Activity: With pictures excluded, repeat exactly the lines from the one containing "Where should I" through the last line of the material below.
(Beginning of Exercise material)
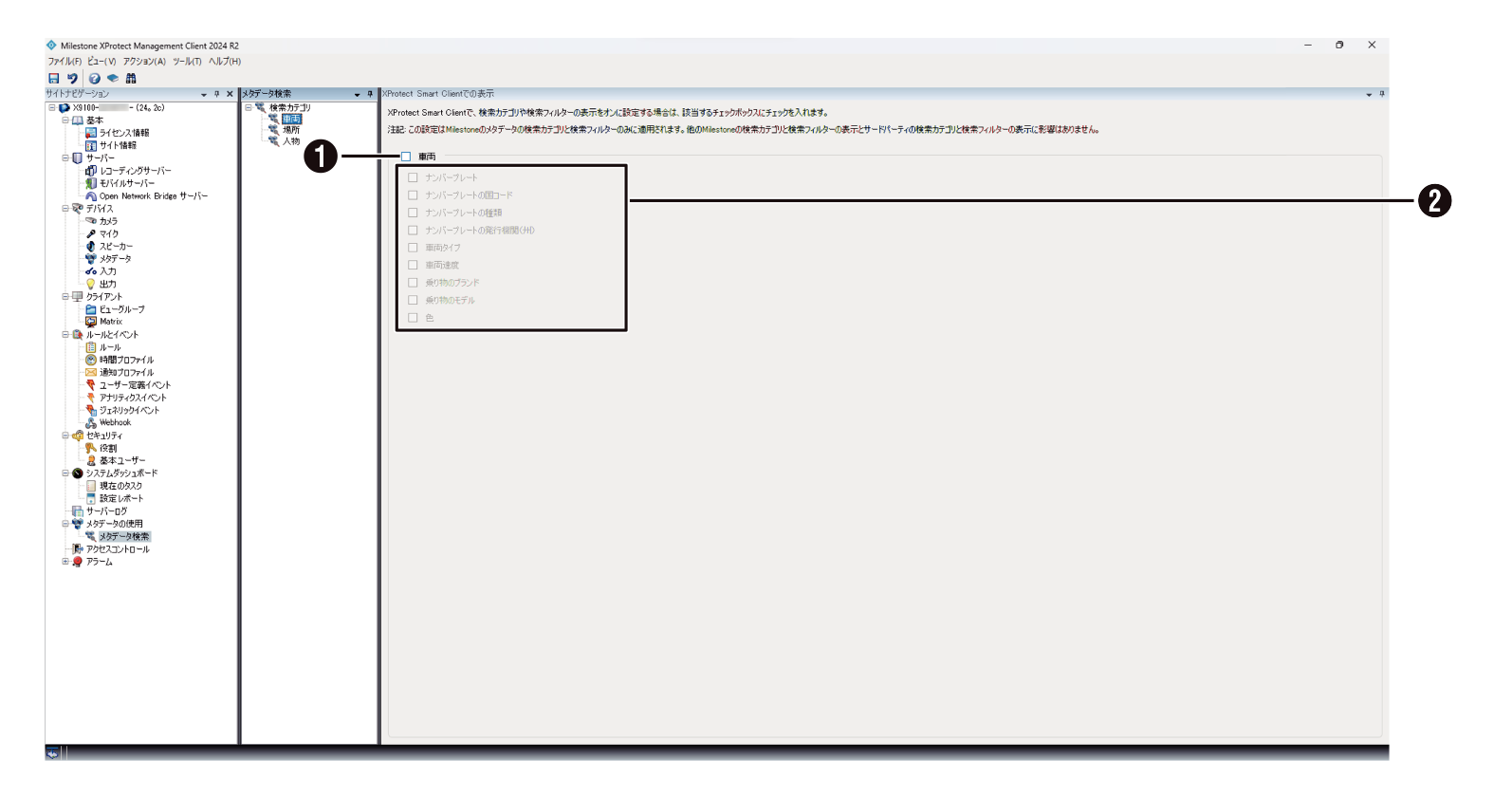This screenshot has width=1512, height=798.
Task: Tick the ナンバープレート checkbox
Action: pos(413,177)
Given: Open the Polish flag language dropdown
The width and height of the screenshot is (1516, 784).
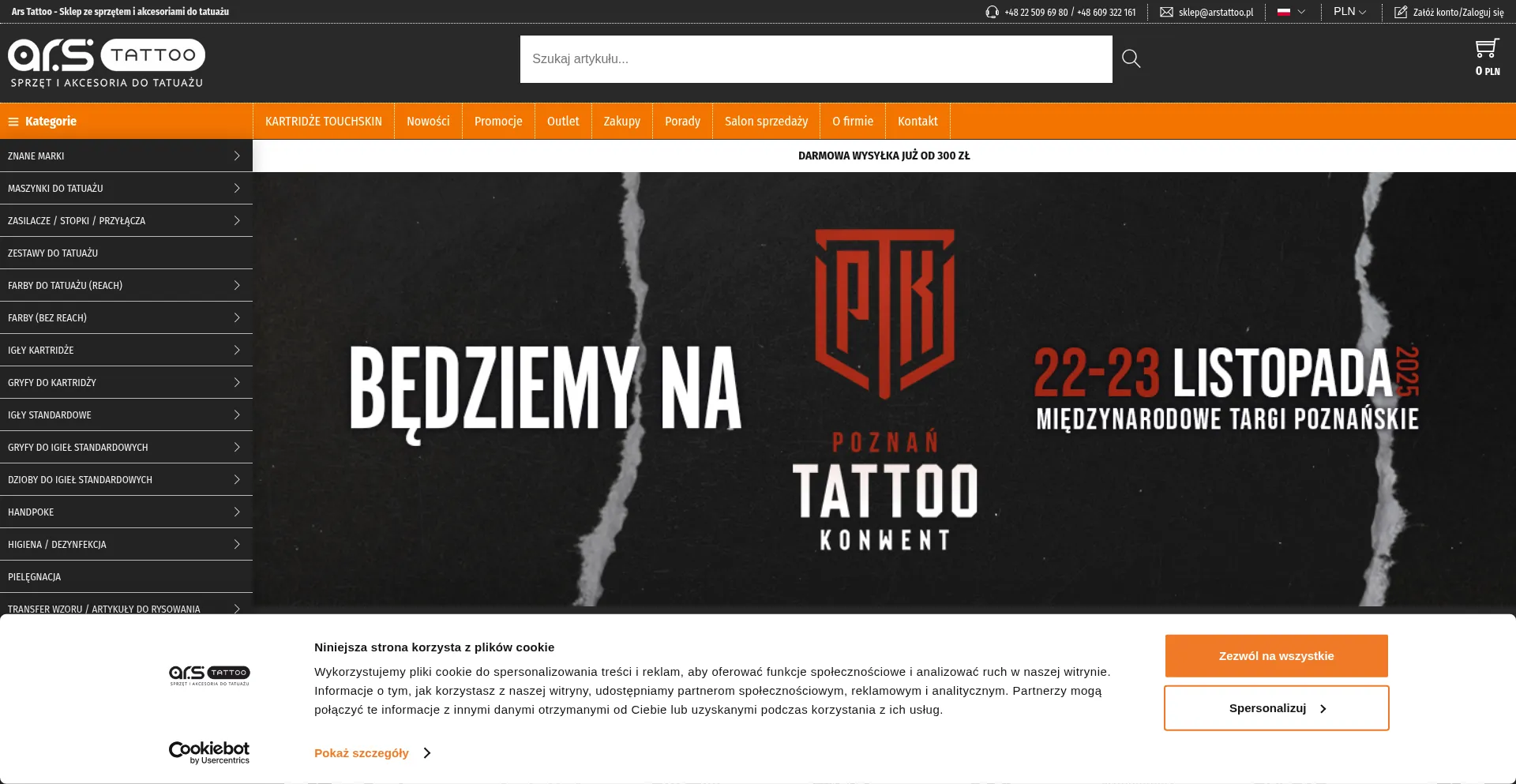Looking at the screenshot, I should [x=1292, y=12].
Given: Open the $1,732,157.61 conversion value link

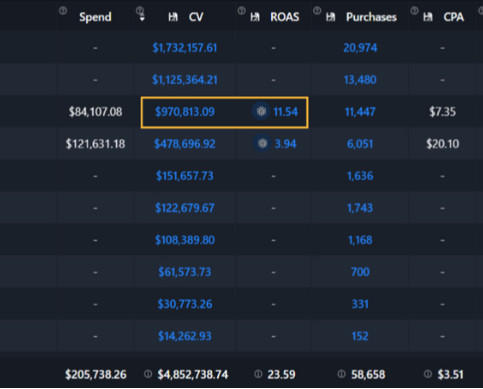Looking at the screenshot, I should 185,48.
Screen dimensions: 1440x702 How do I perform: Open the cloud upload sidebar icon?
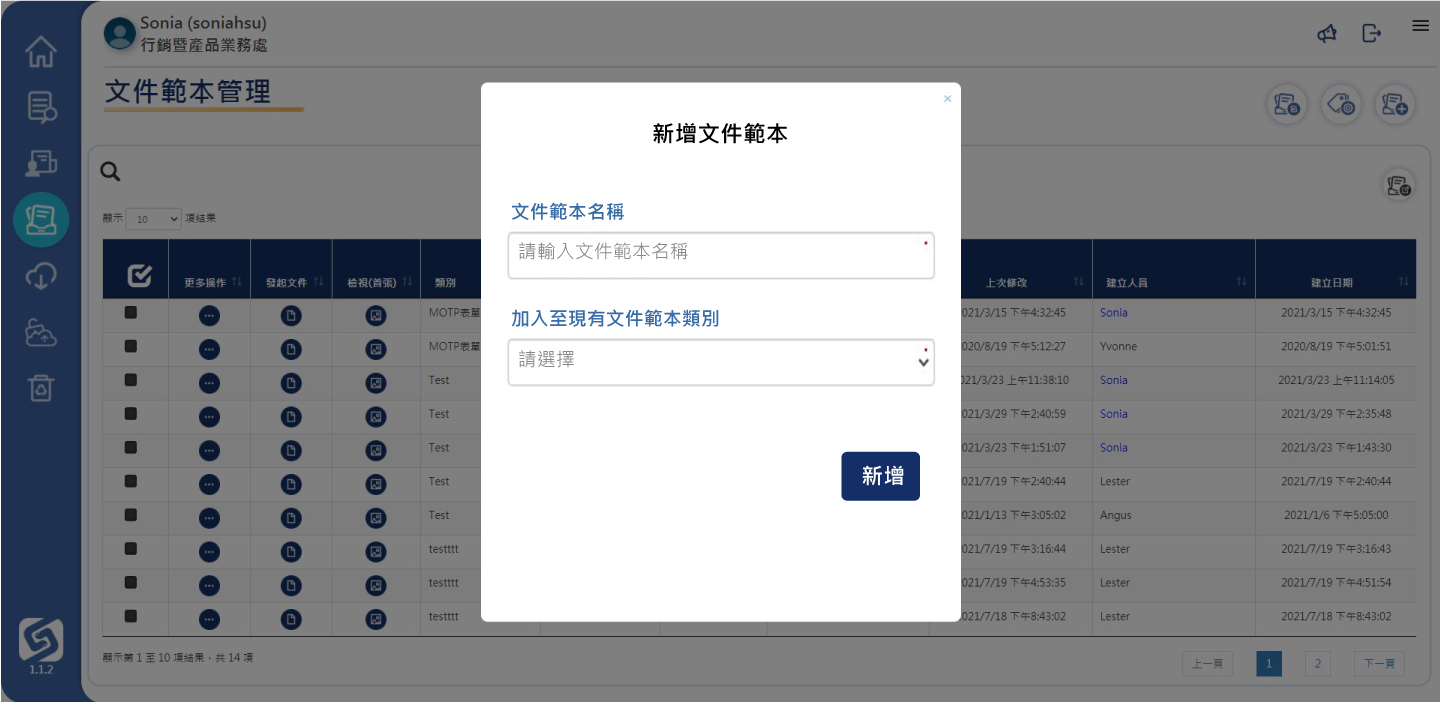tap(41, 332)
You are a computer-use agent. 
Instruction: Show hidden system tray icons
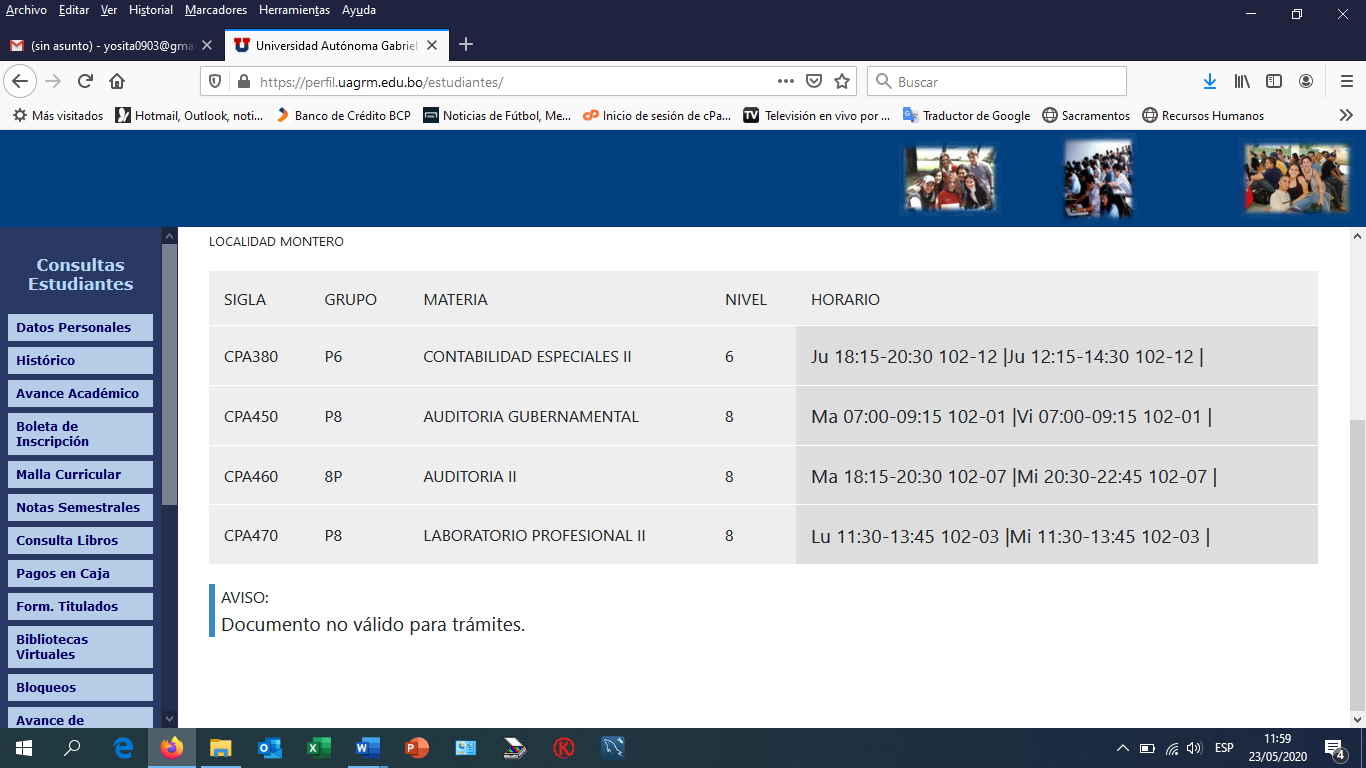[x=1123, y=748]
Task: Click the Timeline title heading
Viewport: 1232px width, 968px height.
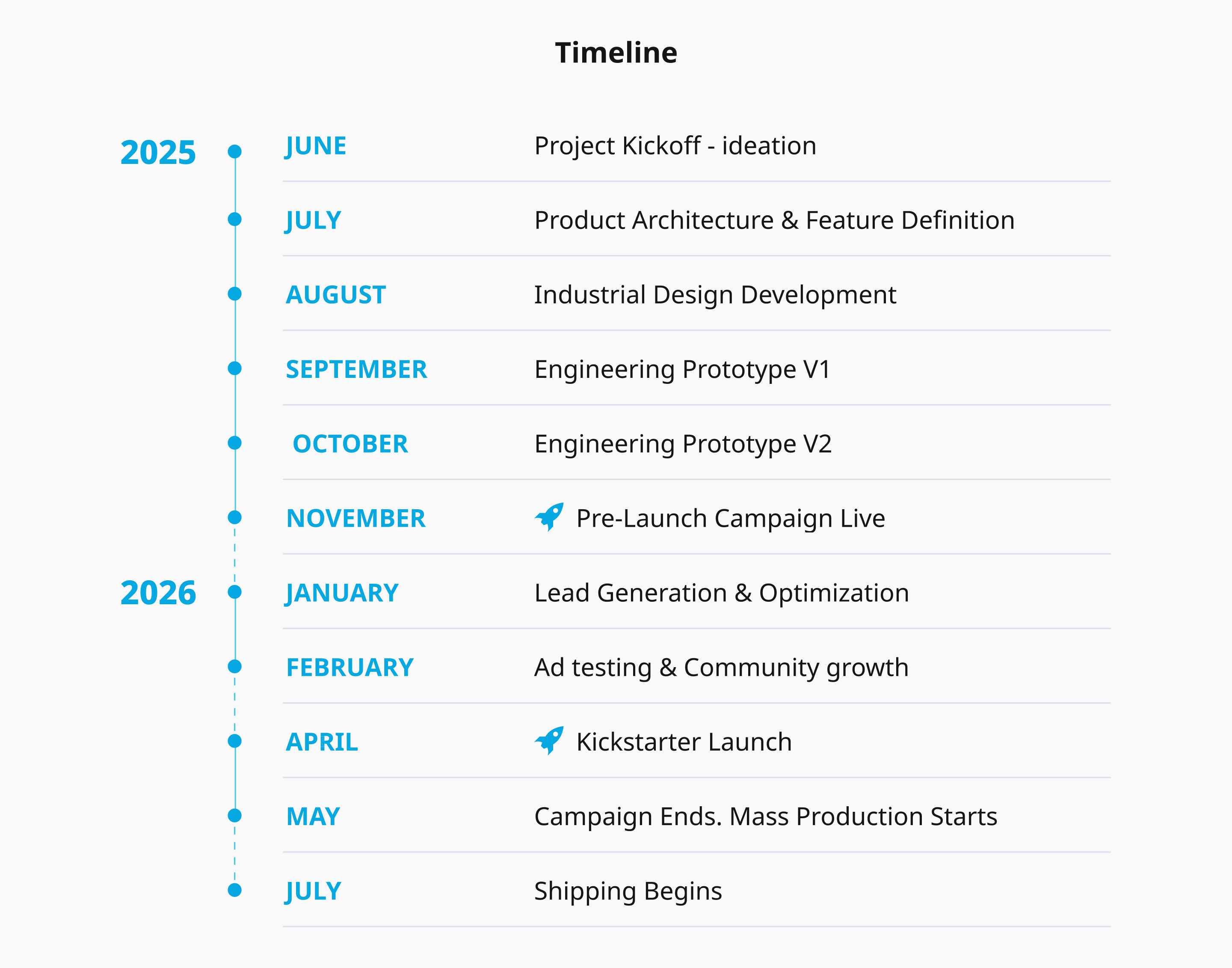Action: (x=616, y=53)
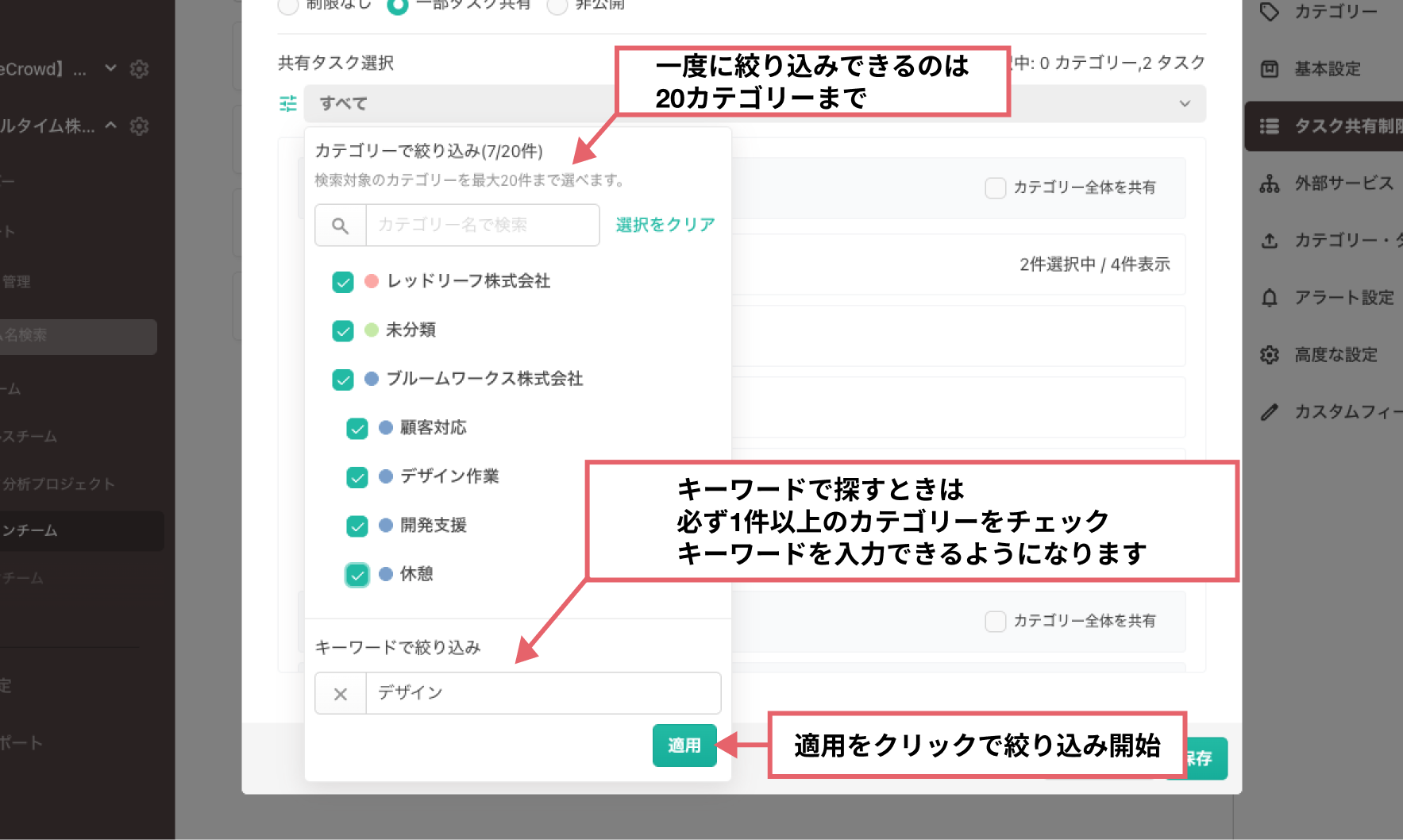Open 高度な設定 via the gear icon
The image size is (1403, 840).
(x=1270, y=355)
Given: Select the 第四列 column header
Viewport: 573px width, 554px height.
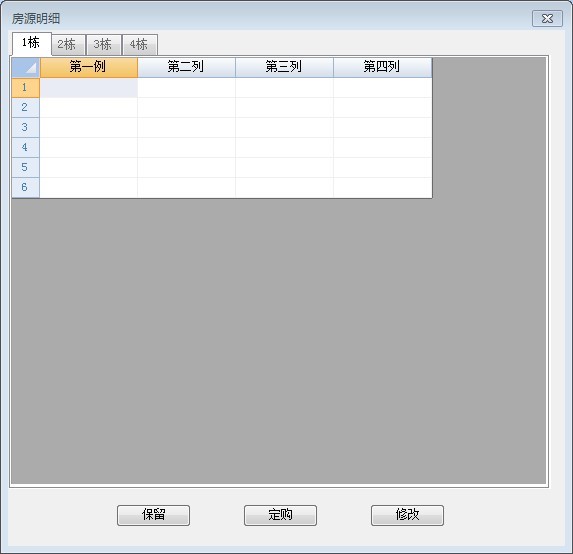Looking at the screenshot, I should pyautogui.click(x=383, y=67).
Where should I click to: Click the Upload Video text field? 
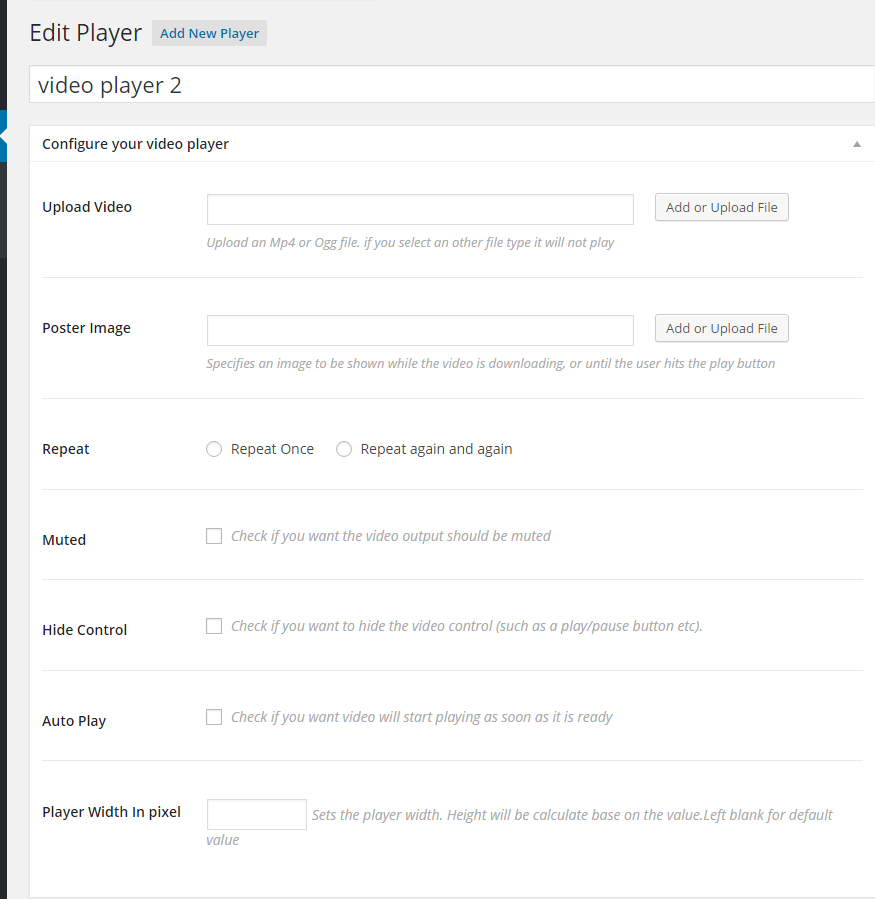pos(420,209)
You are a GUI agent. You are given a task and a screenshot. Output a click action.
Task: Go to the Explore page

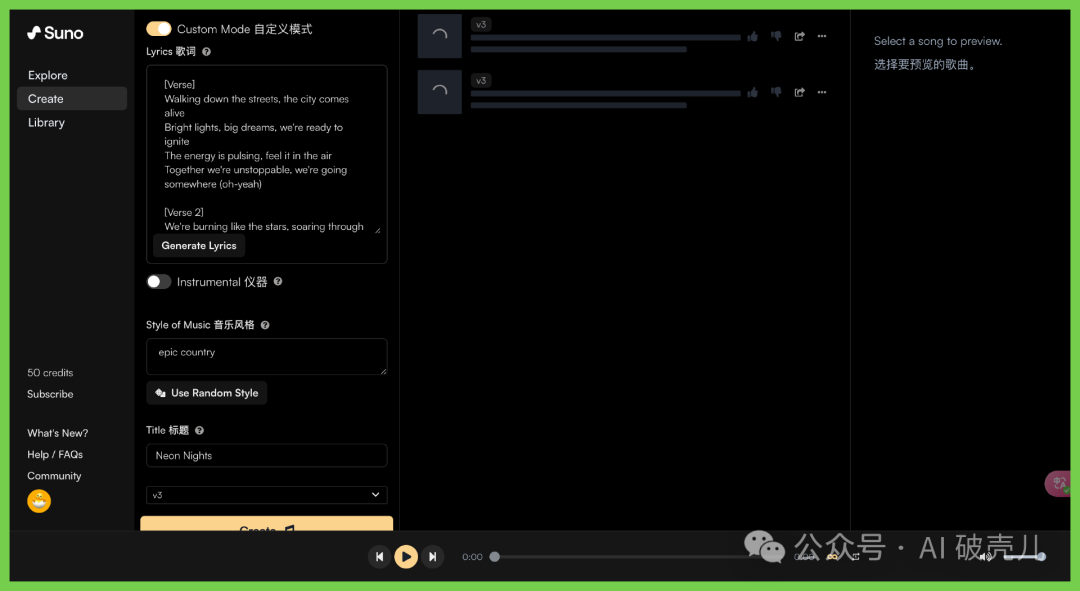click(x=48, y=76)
(End of Exercise material)
Answer for the task:
Where should I click to: Click the Upload Video text field? 
pos(420,209)
You are a GUI agent. You are given a task and a screenshot. Output a click action.
Task: Go to the Explore page

click(x=48, y=76)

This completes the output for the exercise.